There's no nice way to put it: the most powerful scenes in Blood Diamond are as compelling to watch as they are sickening. Young children, torn from their families by armed thugs, are conditioned first to love guns before being sent into villages to kill unarmed people as though they are playing a video game. They are even given cartoonish nicknames such as "The Master of Disaster" and "See Me No More" to heighten their sense that murder is playtime.

It's part of the brutal but effective process of desensitisation the child soldiers undergo in Blood Diamond, the confronting, serious-minded, self-consciously controversial film from director Ed Zwick ( Glory, Courage Under Fire). In a film climate stuffed with empty-headed blockbusters and heartfelt, critically adored independent tales, Blood Diamond attempts something truly ambitious - a mainstream, big-budget, star-driven film with a conscience. It succeeds admirably.

Set in the small African country of Sierra Leone in the 1990s, the film explores the dark world of the blood diamond trade, where rough diamonds are used to fund militia rebels at war with their government.

We see events through the intertwining stories and converging interests of Danny Archer (Leonardo DiCaprio), a diamond-hungry former soldier; Maddy Bowen (Jennifer Connelly), the standard-issue movie journalist there to lubricate story exposition; Solomon Vandy (Djimon Hounsou), a local man who finds a diamond the size of a mafia wife's bling; and his son Dia (Kagiso Kuypers), who is captured by rebels and brain-washed into becoming a trigger-happy child soldier.

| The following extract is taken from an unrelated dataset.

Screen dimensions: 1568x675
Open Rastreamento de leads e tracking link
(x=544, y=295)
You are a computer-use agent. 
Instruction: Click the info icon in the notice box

The portrayal of brute violence in dramatic films has always presented filmmakers with a lattice of trip wires. How far do you go? At what point does it become gratuitous? What degree of shock can you inflict on your hapless audience without making them regret how they didn't go see that nice romantic comedy with Cameron Diaz instead?

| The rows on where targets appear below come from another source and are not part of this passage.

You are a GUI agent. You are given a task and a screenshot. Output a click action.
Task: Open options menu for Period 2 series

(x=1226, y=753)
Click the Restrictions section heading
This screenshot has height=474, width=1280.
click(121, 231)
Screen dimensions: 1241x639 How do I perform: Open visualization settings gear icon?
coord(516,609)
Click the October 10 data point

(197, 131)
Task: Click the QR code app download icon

Wisely, Zwick, working from a screenplay by Charles Leavitt, deals with the matter by restricting the more explicit moments of violence to horrific flashes: one child executes another as target practice; babies are murdered; arms are jokingly hacked off with the cruel taunt, "long sleeve or short sleeve?" It is the detailing of how casually the violence is perpetrated, especially by the children, that gives the film its dramatic force, not bathing the viewer in torrents of blood.